A hush fell over South Korea Thursday as more than half a million students sat the gruelling, high-stakes national university entrance exam, with authorities taking extraordinary measures to minimise distractions.

The nine-hour test is crucial not only for securing spots in top universities, but is also considered key for elevated social status, lucrative careers and even marriage prospects.

The enormous pressure on students in South Korea's ultra-competitive education system has been blamed for teenage depression and suicide rates that are among the highest in the world.

One parent was keen to ease the stress ahead of the 2021 exam, locally known as "Suneung".

"I just want to tell my daughter that I'm proud of her for working so hard up until this point, and that this test, regardless of the result, doesn't define who she is as a person," Koh Min-soon, the mother of a test-taker, told AFP on Wednesday.

Since last year, Covid-19 has added to the pressure on students, parents and education authorities.

All classes became online for exam takers in the two weeks leading up to the test, while the students and their families were advised to stay at home as much as possible in that time.

More than 509,000 students are taking the test this year, the education ministry said.

At the Ewha Girls' Foreign Language High School in central Seoul, some test-takers arrived holding hands with their visibly nervous parents.

Outside the school gate, some people were seen praying while others took selfies with friends and family.

Throughout the exam, which started at 8:40 am, students were required to wear face masks.

South Korea has seen a surge in cases in the run-up to the exam, reporting nearly 3,300 infections Thursday -- its highest-ever daily case count.

Students arriving for the test were checked, and those showing Covid symptoms had to take it in separate designated spaces.

Some 70 students will sit the exam despite recently testing positive for the coronavirus, at medical facilities with desks and chairs specially prepared for them.

- Extraordinary measures -

The national importance of the exam is reflected in the extraordinary measures South Korean authorities take to remove any disturbance for test-takers.

Public offices, banks and the stock market open an hour later than usual to help ease traffic and ensure students arrive on time for the exam.

All take-offs and landings at the country's airports are suspended for 35 minutes during an English listening test. All planes in the air must maintain an altitude higher than 3,000 metres (10,000 feet).

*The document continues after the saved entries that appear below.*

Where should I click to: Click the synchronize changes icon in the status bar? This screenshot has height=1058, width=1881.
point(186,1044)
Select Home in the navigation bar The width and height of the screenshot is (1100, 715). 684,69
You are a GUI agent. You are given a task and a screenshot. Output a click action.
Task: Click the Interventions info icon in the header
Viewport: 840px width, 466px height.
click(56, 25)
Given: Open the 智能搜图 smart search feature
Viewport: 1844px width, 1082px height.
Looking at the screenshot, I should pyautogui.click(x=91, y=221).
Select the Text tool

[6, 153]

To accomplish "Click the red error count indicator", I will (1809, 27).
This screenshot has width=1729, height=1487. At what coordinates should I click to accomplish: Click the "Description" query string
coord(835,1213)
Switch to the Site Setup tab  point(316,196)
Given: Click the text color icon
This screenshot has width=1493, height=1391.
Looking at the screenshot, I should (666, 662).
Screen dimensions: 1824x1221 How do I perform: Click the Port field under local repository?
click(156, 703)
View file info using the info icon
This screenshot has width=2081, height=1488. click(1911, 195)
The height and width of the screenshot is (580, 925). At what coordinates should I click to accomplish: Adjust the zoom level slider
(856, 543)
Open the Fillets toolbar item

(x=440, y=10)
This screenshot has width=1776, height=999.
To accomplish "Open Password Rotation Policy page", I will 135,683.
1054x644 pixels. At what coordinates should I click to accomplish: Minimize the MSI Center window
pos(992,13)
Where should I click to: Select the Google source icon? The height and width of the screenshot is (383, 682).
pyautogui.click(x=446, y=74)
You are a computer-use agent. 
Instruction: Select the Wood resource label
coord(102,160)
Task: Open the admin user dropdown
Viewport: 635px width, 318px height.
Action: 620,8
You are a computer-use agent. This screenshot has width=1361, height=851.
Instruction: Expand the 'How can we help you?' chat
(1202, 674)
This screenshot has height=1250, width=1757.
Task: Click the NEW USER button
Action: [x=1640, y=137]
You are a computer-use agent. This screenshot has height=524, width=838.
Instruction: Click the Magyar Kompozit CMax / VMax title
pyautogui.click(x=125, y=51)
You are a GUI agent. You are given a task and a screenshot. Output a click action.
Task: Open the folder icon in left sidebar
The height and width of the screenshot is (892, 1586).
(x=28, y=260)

The South Korean transport ministry said 79 flights -- 16 of them international -- have been rescheduled because of the exam.

Police car and motorbike escorts were available in school areas for any students stuck in traffic or running late.

At Ewha high school, one student arrived in a police car and got pats of support from officers as she headed inside.

"It's a very important day for the test takers, and the past year has been very tough for them," an official at the National Police Agency told AFP before the exam.

"So we are just trying to do what we can to show support."